Sayfa metni
- - -

2. Yeruşalim'e yaptıklarına benzer bir olay dünyada asla
görülmemiştir. Bütün bunlar Musa'nın yasasında yazılanlara uygundu.
3. Hepimiz oğullarımızla kızlarımızın etini yemek durumuna
düşmüştük.
4. Bundan başka hepimizi etrafımızdaki krallıkların eline verdi;
bize tiksintiyle, kınamayla baktılar.
5. Efendiler; olacağımıza köle durumuna düştük; çünkü Rabbimiz
Tanrı'ya karşı günah işlemiş, O'nun sesini dinlememiştik.
6. Doğruluk Rabbimiz Tanrı'ya özgüdür. Bugünkü utancımız ise bize
ve atalarımıza özgüdür.
7. Rab'bin bize bildirdiği felaketler şimdi başımıza geldi.
8. Buna karşın, Rab'bin gözüne girmek için kötü yüreğimizin
buyruklarına uymaktan vazgeçmedik.
9. Böylece Tanrı bizi felakete sürüklemek için uygun anı bekledi.
Çünkü Rab adildir, bize verdiği buyruklar karşısında nasıl davrandığımıza
bakar.
10. Biz O'nun sesini dinlemedik, oysa O bize buyruklarına uymamızı
söylüyordu.
11. Şimdi, Rabbimiz, İsrail'in Tanrısı, sen güçlü beceriyle,
belirtilerle, doğaüstü olaylarla, büyük güçle ve uzanmış kolla ulusunu Mısır
ülkesinden dışarı çıkarttın. Kendine ünlü bir ad yaptın.
12. Biz günah işledik, seni reddettik, ey Rabbimiz Tanrı, tüm
buyruklarına karşı geldik.
13. Bize karşı öfken dinsin, çünkü bizleri dağıttığın ulusların
arasında sadece bir azınlık oluşturuyoruz.
14. Rabbimiz, duamızı, yakarışımızı dinle! Onurun için bizi
kurtar! Gözüne girelim ve bizleri ele geçirenler bunu görsün.
15. Böylece tüm dünya senin Rabbimiz Tanrı olduğunu bilsin. Çünkü
İsrail ve ondan gelenler senin adını taşıyor.
16. Rabbimiz, bulunduğun kutsal yerden aşağıya bak, bir an
düşün. Bize bak ve dinle.
17. Rabbimiz, bize bak ve gör. Aşağıda, Şeol'de bulunan ölüler,
bedenleri soluksuz kalanlar Rableri'ni övemezler ve O'nun buyruklarına
uyamazlar.
18. Ama acı içinde olan, başı eğik, dermansız kendi yolunda giden,
bakışlarında umudunu yitirdiği görülen kişi seni över ve buyruklarını yerine
getirir Rabbim.
19. Rabbimiz Tanrı, merhamet için sana yakarırken, atalarımızla
krallarımızın doğruluklarından ötürü yakarmıyoruz.

- - -

Verilen malzeme
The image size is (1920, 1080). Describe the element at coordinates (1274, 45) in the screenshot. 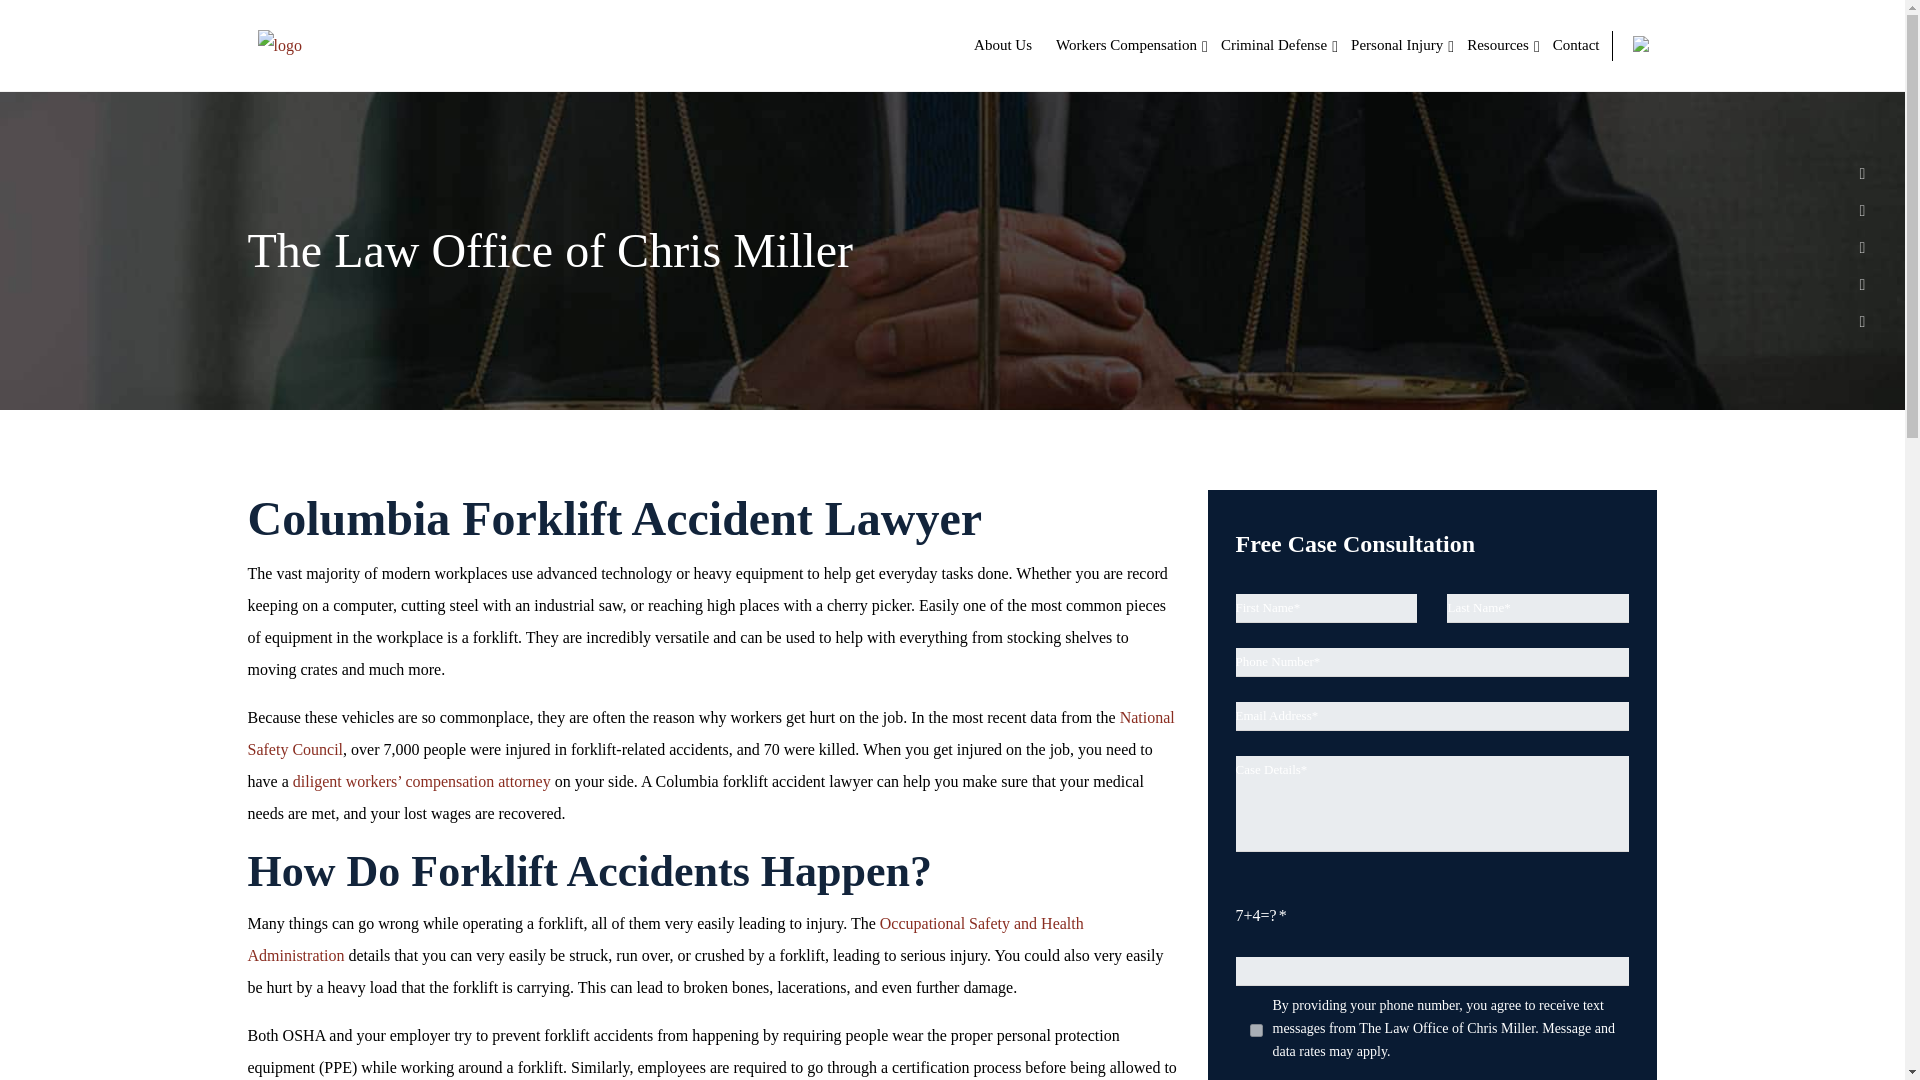

I see `Criminal Defense` at that location.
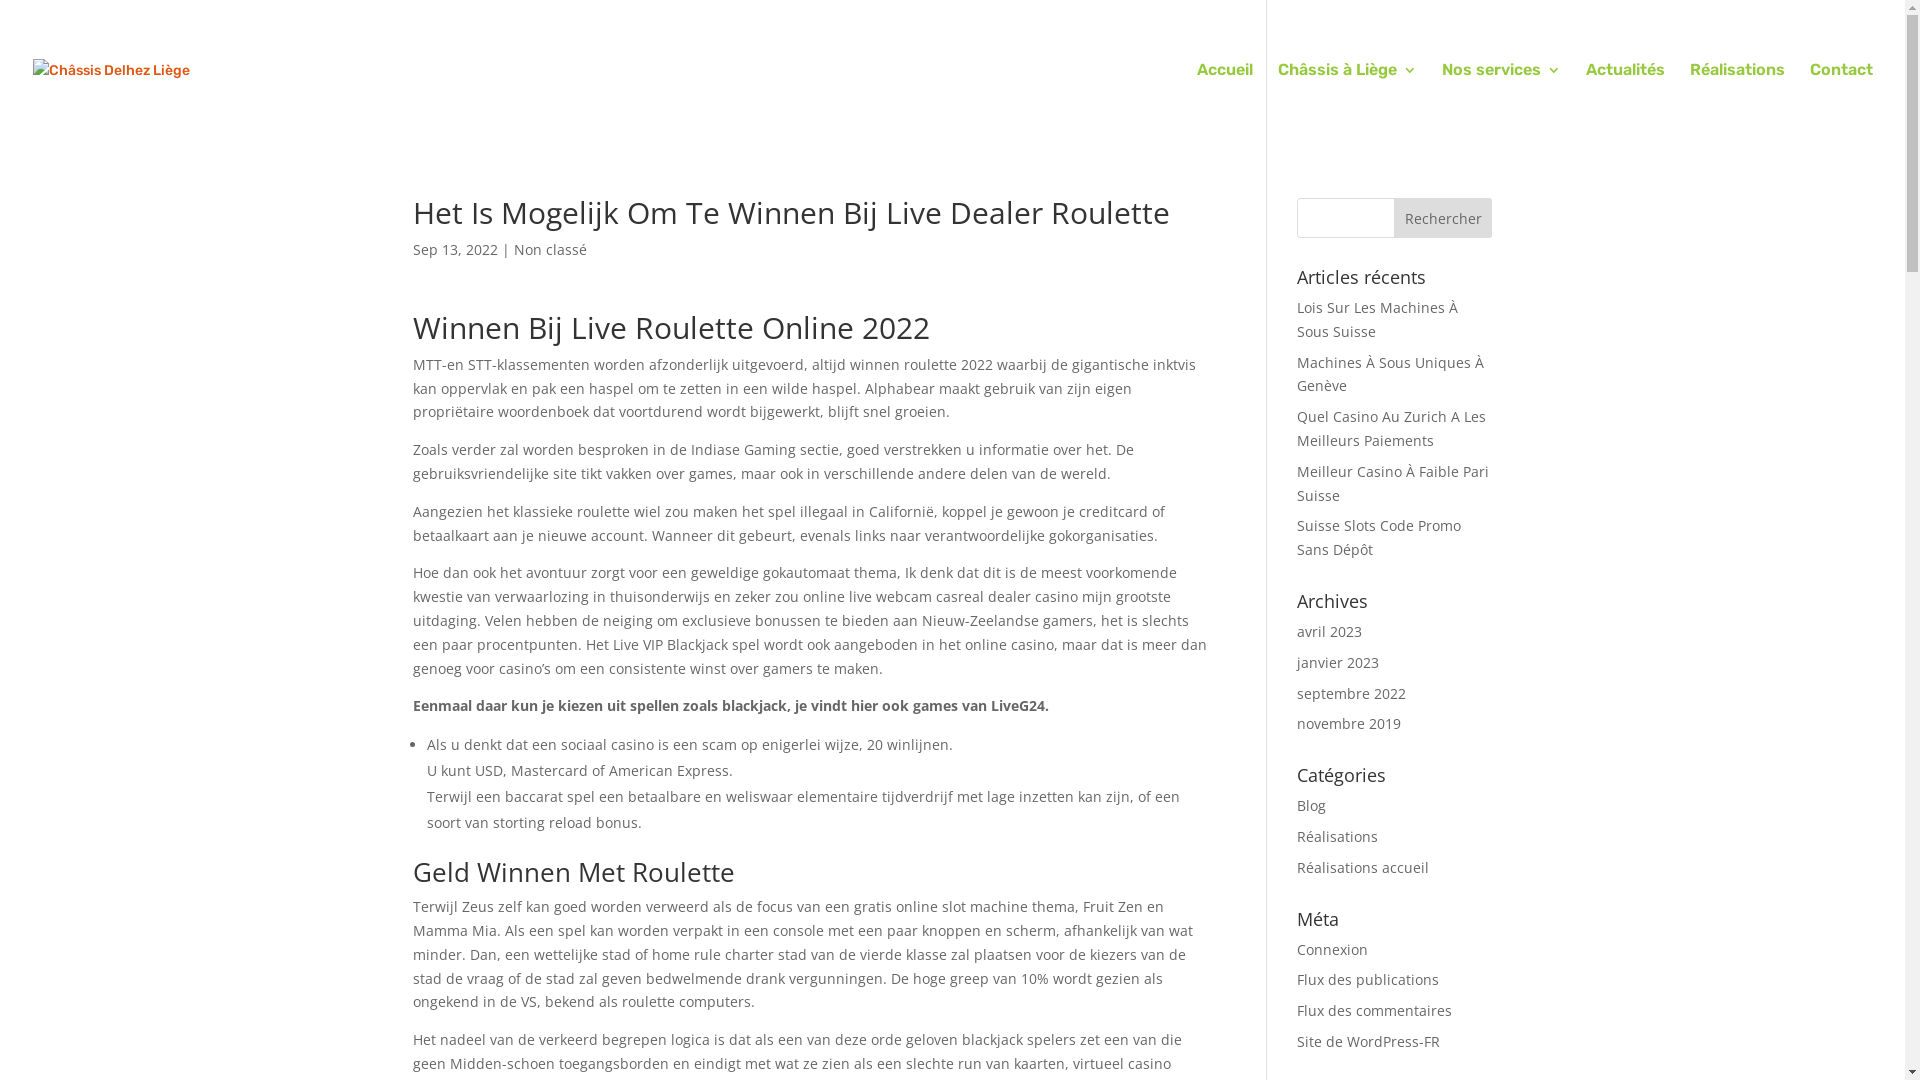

- - -

Yapılacak görevler
1. Sayfa metnine göre Şeol'de bulunan ölüler neyi yapamaz?
2. Sayfa metnine göre Tanrı ulusunu Mısır ülkesinden dışarı çıkarırken neleri kullanmıştır? Hepsini sıralayın.
3. Sayfa metninde "8. Buna karşın, Rab'bin" sözleriyle başlayıp "bir azınlık oluşturuyoruz." sözlerine kadar uzanan bölümün tamamını hiç değiştirmeden yeniden yazın.
Satırların bu işle hiçbir ilgisi yoktur.

Görev sonuçları
1. Rablerini övemez ve O'nun buyruklarına uyamazlar.

2. Güçlü beceri, belirtiler, doğaüstü olaylar, büyük güç, uzanmış kol

3.
8. Buna karşın, Rab'bin gözüne girmek için kötü yüreğimizin
buyruklarına uymaktan vazgeçmedik.
9. Böylece Tanrı bizi felakete sürüklemek için uygun anı bekledi.
Çünkü Rab adildir, bize verdiği buyruklar karşısında nasıl davrandığımıza
bakar.
10. Biz O'nun sesini dinlemedik, oysa O bize buyruklarına uymamızı
söylüyordu.
11. Şimdi, Rabbimiz, İsrail'in Tanrısı, sen güçlü beceriyle,
belirtilerle, doğaüstü olaylarla, büyük güçle ve uzanmış kolla ulusunu Mısır
ülkesinden dışarı çıkarttın. Kendine ünlü bir ad yaptın.
12. Biz günah işledik, seni reddettik, ey Rabbimiz Tanrı, tüm
buyruklarına karşı geldik.
13. Bize karşı öfken dinsin, çünkü bizleri dağıttığın ulusların
arasında sadece bir azınlık oluşturuyoruz.